[WRITTEN EXERCISE] Format the lines from the one containing "Task: Confirm settings with the OK button" up to and including the one containing "Screen dimensions: 947x786 point(198,181)" as a Markdown table with columns named Row and Line, leaving out any blank lines.

[RECORDS FOR THE EXERCISE]
___

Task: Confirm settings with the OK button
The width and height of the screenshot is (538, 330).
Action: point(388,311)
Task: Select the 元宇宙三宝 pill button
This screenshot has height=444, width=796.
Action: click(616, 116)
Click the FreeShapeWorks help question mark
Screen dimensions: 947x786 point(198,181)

___

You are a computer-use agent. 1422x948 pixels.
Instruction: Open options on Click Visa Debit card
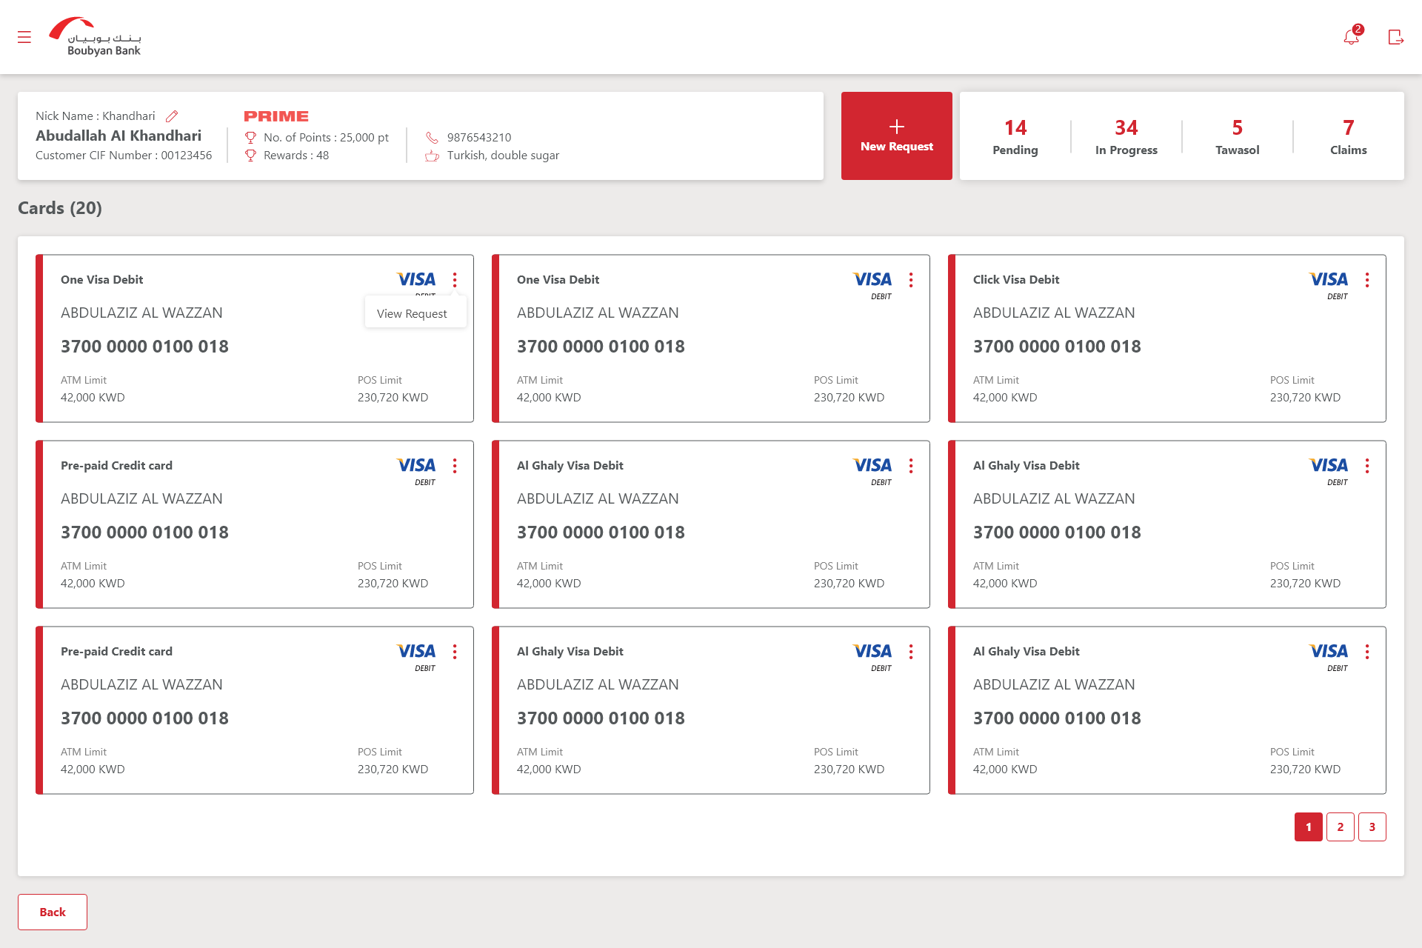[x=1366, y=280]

___

[SOLUTION]
| Row | Line |
|---|---|
| 1 | Task: Confirm settings with the OK button |
| 2 | The width and height of the screenshot is (538, 330). |
| 3 | Action: point(388,311) |
| 4 | Task: Select the 元宇宙三宝 pill button |
| 5 | This screenshot has height=444, width=796. |
| 6 | Action: click(616, 116) |
| 7 | Click the FreeShapeWorks help question mark |
| 8 | Screen dimensions: 947x786 point(198,181) |